**Quoted text:**
Unfortunately thats what I call finger trouble, as I was saying this
is my first attempt at a Ruby application and was wondering if there
is a more efficient method for what I am trying to achieve. Would
using f.each_line and using a block be better?

Thanks,
Kev

Kev · March 9, 2007, 10:47am

2007/3/9, Kev [email protected]:

end

Unfortunately thats what I call finger trouble, as I was saying this
is my first attempt at a Ruby application and was wondering if there
is a more efficient method for what I am trying to achieve. Would
using f.each_line and using a block be better?

Efficiency is ok. Using the block form of File.open is safer, i.e.
the file is always closed - even in case of error. But you should not
use a class variable, use @store instead.

**What the exercise asks:**
Print the Ruby forum thread from "Efficiency is ok." to "use @store instead.", word for word.

**Data records:**
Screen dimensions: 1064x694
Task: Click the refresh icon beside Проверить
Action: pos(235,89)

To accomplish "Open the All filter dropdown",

==

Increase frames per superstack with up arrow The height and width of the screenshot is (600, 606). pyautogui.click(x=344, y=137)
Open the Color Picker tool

**Answer to this task:**
Efficiency is ok. Using the block form of File.open is safer, i.e.
the file is always closed - even in case of error. But you should not
use a class variable, use @store instead.